Alternative ways to mitigate (minimize) the effects through optimized design and environmental management are identified and compared. The technique used to assess the accuracy of predictions is mathematical modeling. The models should be appropriately chosen depending on the available data. For example, these could be ecological models to predict changes in aquatic biota as a result of toxic substance discharge. When there are limited/insufficient data, it is common practice to use expert judgment, or expert advice, to complement the modeling methods. The EIA results are typically presented using checklists, matrices, network diagrams, graphical comparisons and overlays, to allow easy interpretation of results and comparison of alternatives.

For example, Rapid Impact Assessment Matrix (RIAM) is a systematic approach using qualitative data that can be expressed in a semi-quantitative way. In this method a multidisciplinary team performs analysis of physico-chemical, biological, human and economic data in a common matrix. The resulting interactive impact profile allows the practitioner to make a rapid comparison of alternative options.

Finally, a summarized EIA report is produced, which is filed for review by the competent authority to receive approval for execution or recommendations for further improvements. Following approval for execution, there needs to be strict monitoring to make sure that the Environmental Management Plan is accurately implemented. By comparing the predicted and the actual impacts it is possible to identify problems early and take appropriate action. A flowchart of the EIA stages is shown in Figure 3.4.1 (more 3.4.1).

An Environmental Audit is carried out some time after implementation/completion of the project. The audit includes analyses of the technical, procedural and decision-making aspects of the EIA. The purpose of the audit is to determine whether the recommendations and requirements in the EIA steps have been incorporated successfully into project implementation.

In EIA it is sometimes important to undertake cumulative impact assessment to take into account the cumulative impacts of multiple and successive environmental and social impacts, which may have an additive effect.

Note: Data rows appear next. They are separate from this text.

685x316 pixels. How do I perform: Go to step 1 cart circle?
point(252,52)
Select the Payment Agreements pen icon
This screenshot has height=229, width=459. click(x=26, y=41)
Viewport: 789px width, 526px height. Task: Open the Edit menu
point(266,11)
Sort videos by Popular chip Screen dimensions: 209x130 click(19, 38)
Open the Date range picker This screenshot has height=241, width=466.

Examples of cumulative impact are the increases in pollutant concentrations in a water body or their bioaccumulation in fish. Mitigation of cumulative impacts often requires the collaborative efforts of different stakeholders, including governments.

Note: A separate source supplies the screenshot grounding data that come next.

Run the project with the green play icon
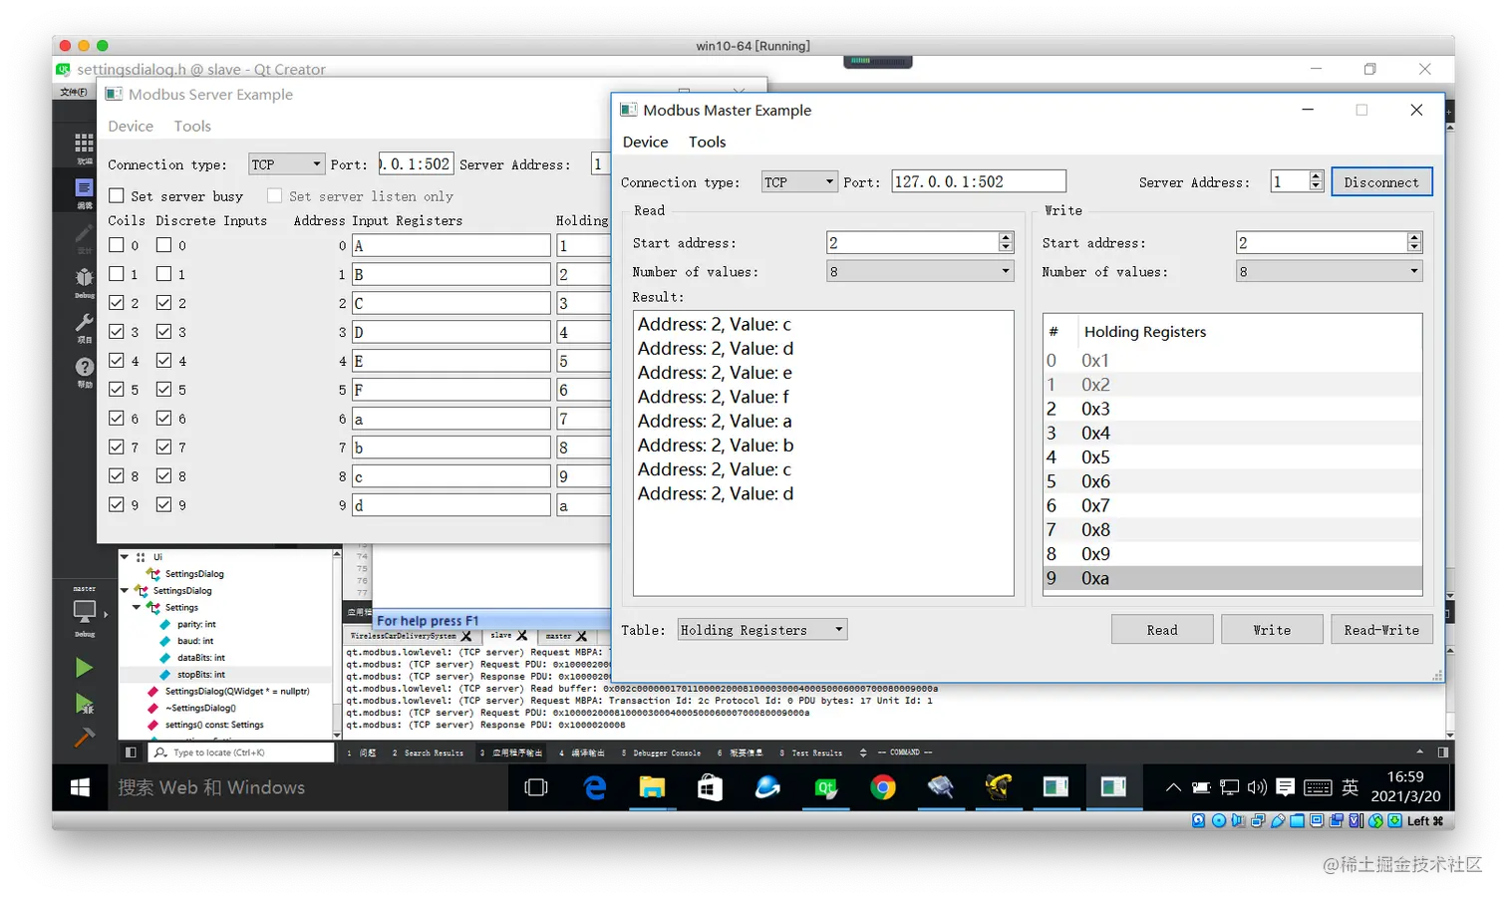 85,666
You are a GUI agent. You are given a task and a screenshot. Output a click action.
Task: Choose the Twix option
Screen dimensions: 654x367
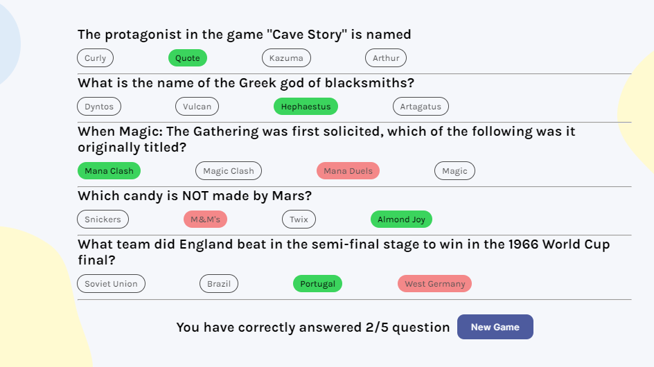[x=299, y=220]
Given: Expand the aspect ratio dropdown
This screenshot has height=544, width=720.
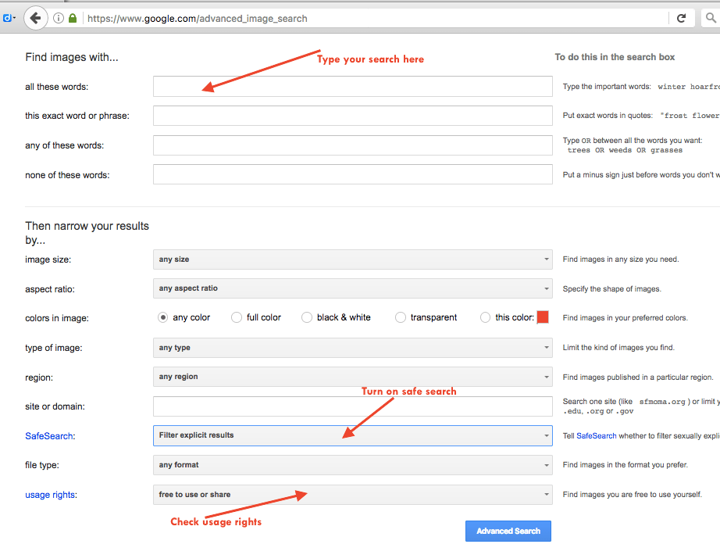Looking at the screenshot, I should click(x=352, y=288).
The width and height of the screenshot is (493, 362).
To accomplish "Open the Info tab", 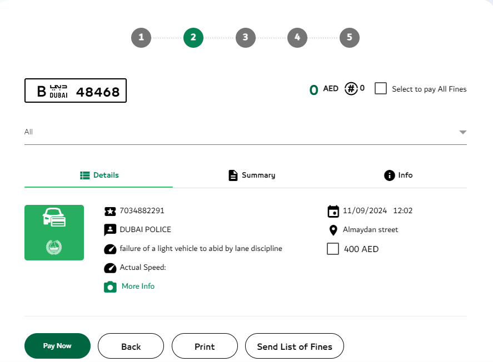I will [398, 175].
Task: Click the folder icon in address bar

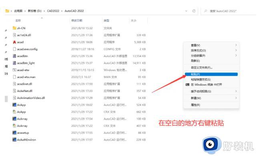Action: (7, 11)
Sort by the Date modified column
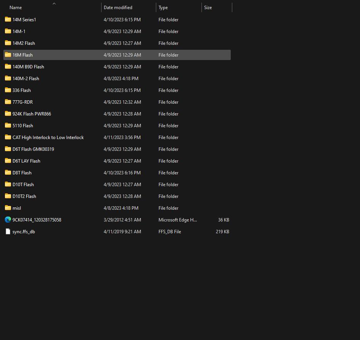 (118, 7)
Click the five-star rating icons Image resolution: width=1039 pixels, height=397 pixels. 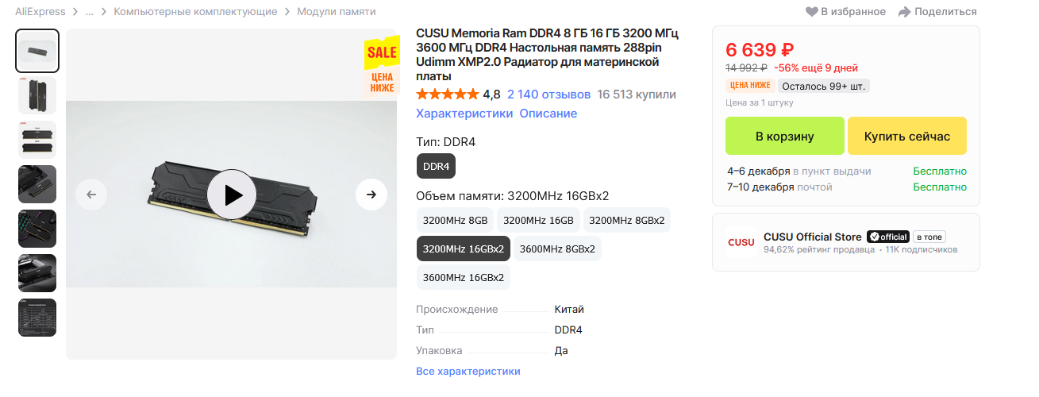tap(447, 94)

Another popular methodology for conducting environmental impact analysis is the so-called Battelle Environmental Evaluation System. It is based on a hierarchical assessment of environmental quality indicators. Product environmental life cycle analysis (LCA) is often applied to identify and quantify the impact of industrial-scale biomass-based systems and production chains on the environment, e.g. projects for generation of bio-fuel, bio-chemicals and other bio-products. Specific methods have been developed for EIA of genetically modified organisms. More complicated approaches for EIA based on fuzzy logic are also being explored (more 3.4.2).

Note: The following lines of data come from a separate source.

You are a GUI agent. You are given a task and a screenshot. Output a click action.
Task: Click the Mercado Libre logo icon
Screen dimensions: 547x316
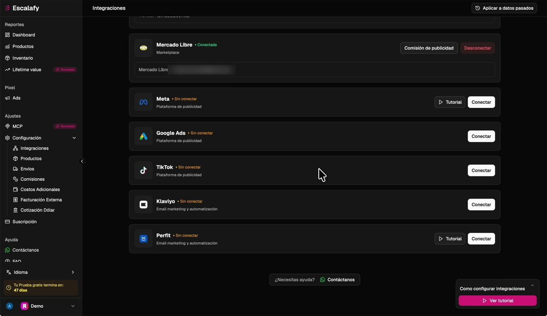click(144, 48)
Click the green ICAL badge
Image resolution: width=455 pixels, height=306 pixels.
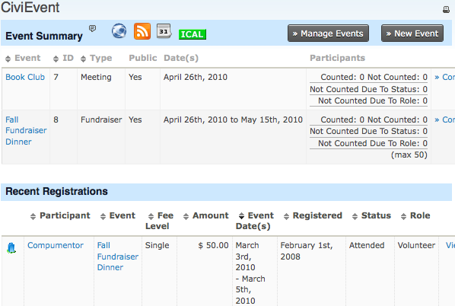coord(193,34)
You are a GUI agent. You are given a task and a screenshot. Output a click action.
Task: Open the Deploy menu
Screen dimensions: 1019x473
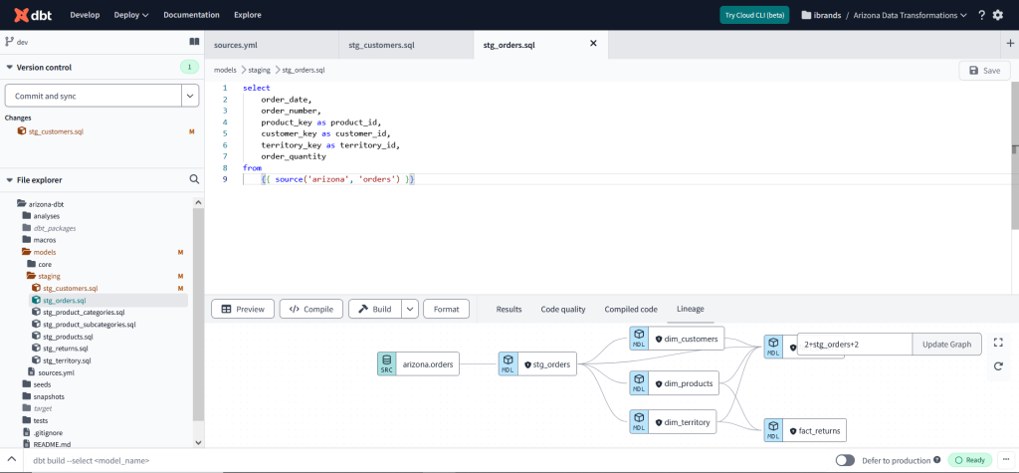click(x=131, y=15)
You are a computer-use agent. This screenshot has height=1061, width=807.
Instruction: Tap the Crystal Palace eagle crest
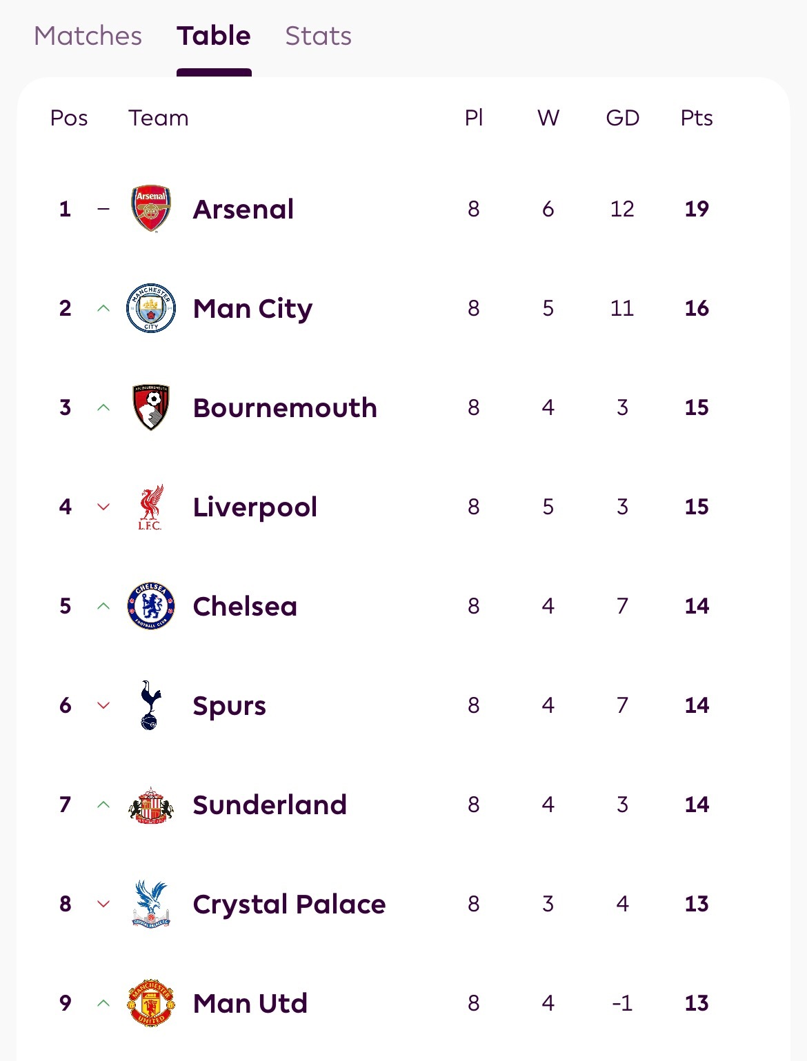(151, 904)
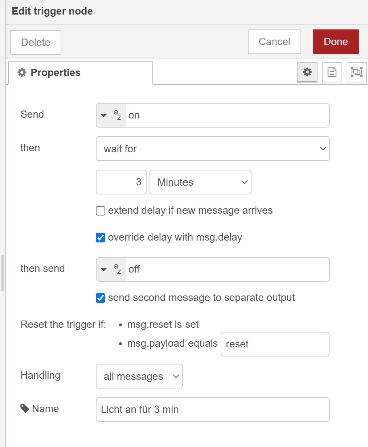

Figure 3.4.1 EIA stages according to Environmental Impact Assessment (EIA) and Environmental Impact Statement (EIS). UNESCO.
Figure 3.4.1 EIA stages according to Environmental Impact Assessment (EIA) and Environmental Impact Statement (EIS). UNESCO.

Recent advancements in biotechnology have contributed towards more sustainable aquaculture and a greater diversity of bioproducts of marine origin. This is achieved owing to better assessment of chemical and biological interactions between aquaculture and the environment, development of mitigation strategies, efficient microbial bioremediation processes and improved microbial control of intensive production systems.

Pond water quality needs to be well-managed and balanced by aquaculturists. For a summary of typical ranges of water-quality indicators for representative aquaculture water sources, effluents, and recovered aquaculture sludge versus runoff waters, municipal sewage, and various industrial and agricultural wastes. An overview of coastal aquaculture-specific monitoring parameters and characteristics for which data may be collected is given in Annex 4 of the FAO Guidelines for the Promotion of Environmental Management of Coastal Aquaculture Development.